Within this sonic tradition, a song about demeanor connects to a broader ethos in which the way one presents oneself is understood as a form of survival strategy as much as personal expression. Street credibility in the drill tradition is partly a function of exactly this quality: the ability to project a particular bearing under any circumstances.
Dua Lipa's Contribution
Dua Lipa's appearance on "Demeanor" brought a completely different set of aesthetic references into contact with Pop Smoke's world. Her work on Future Nostalgia had been built around the aesthetics of disco and 1980s dance music, glossy and confident in its own register. The pairing was an unusual creative combination, a posthumous crossing of sonic worlds that the two artists did not collaborate on in life.
The tension between the two vocal approaches and their associated aesthetics was either productive or jarring depending on the listener's perspective, but it gave the track a textural complexity that a straightforward drill track could not have achieved. Dua Lipa brought a pop accessibility that extended the song's potential reach, while Pop Smoke's vocal grounded the production in something rawer and more direct.
Grief and the Posthumous Album
Listening to "Demeanor" in the context of its release is unavoidably shaped by the knowledge that Pop Smoke is gone. The experience of hearing his voice on new recordings more than a year after his death carries a strange quality, a presence that is simultaneously immediate and irrevocably past. This condition shapes how posthumous music is received in ways that are impossible to fully separate from the aesthetic evaluation of the recordings themselves.

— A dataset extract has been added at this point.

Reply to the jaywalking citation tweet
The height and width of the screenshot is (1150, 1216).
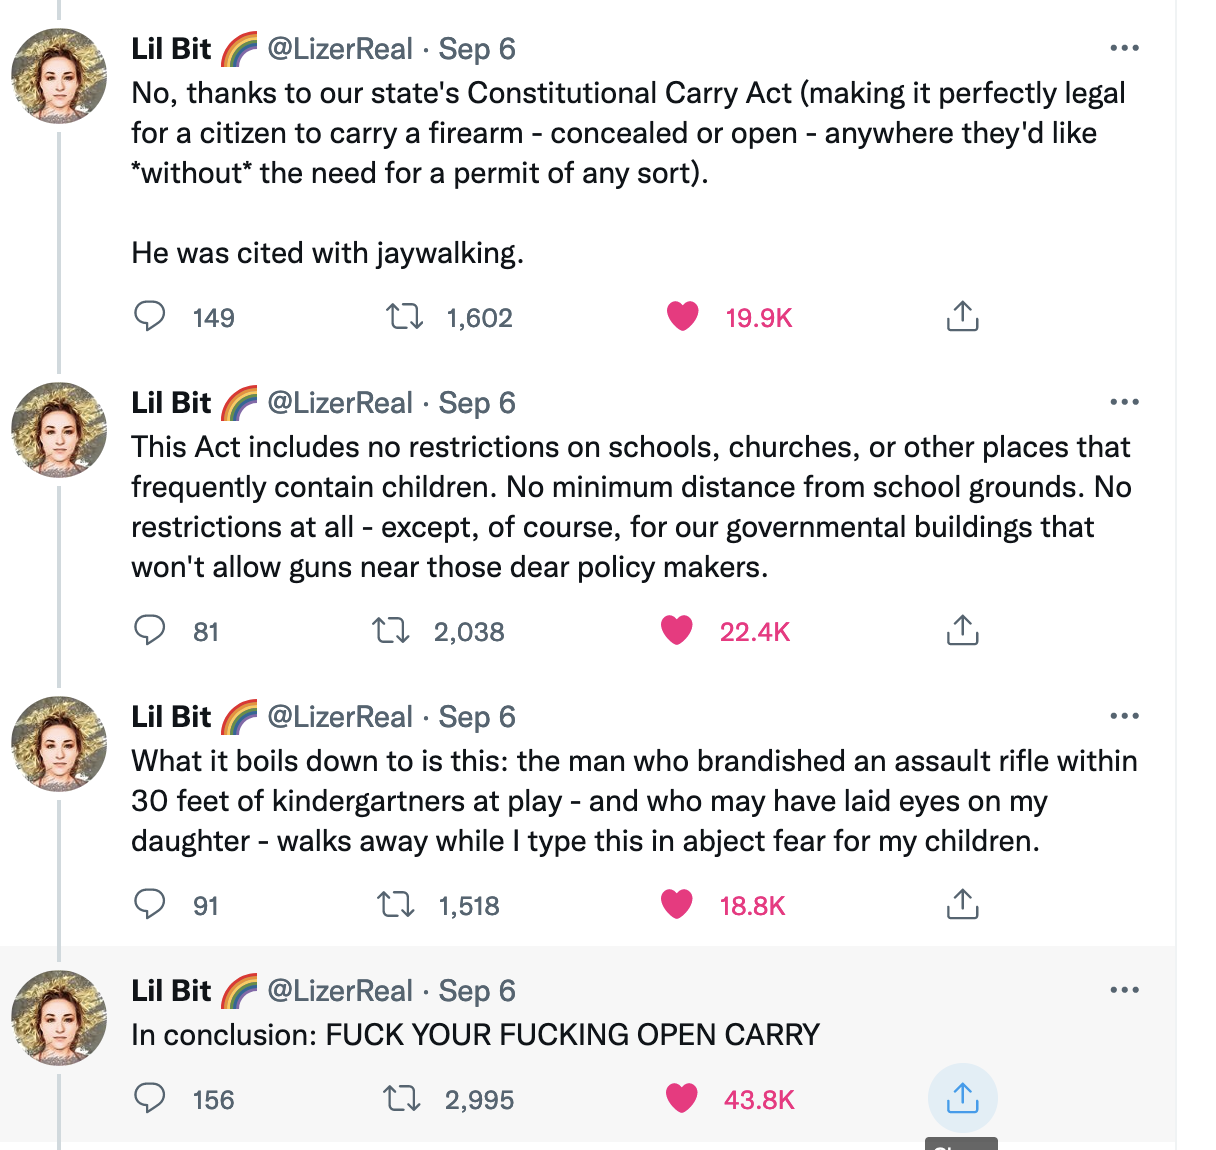(150, 317)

The fact that Pop Smoke's voice remains so vivid and so immediately recognizable on these posthumous recordings makes the loss more rather than less acute. He sounds fully present on the track, which emphasizes exactly what his absence means for the music that will not be made now.
Legacy in Brief Time
Pop Smoke built a significant and lasting legacy in less than two years of recording. The efficiency of that achievement remains remarkable, and "Demeanor" is part of the record of it. His influence on the sound of New York rap in the early 2020s was so complete that artists working in his city are still navigating the landscape he helped create. The posthumous albums extend the recorded record of that influence, however complicated the circumstances of their production may be. That is the final argument for their existence, and it is a real one.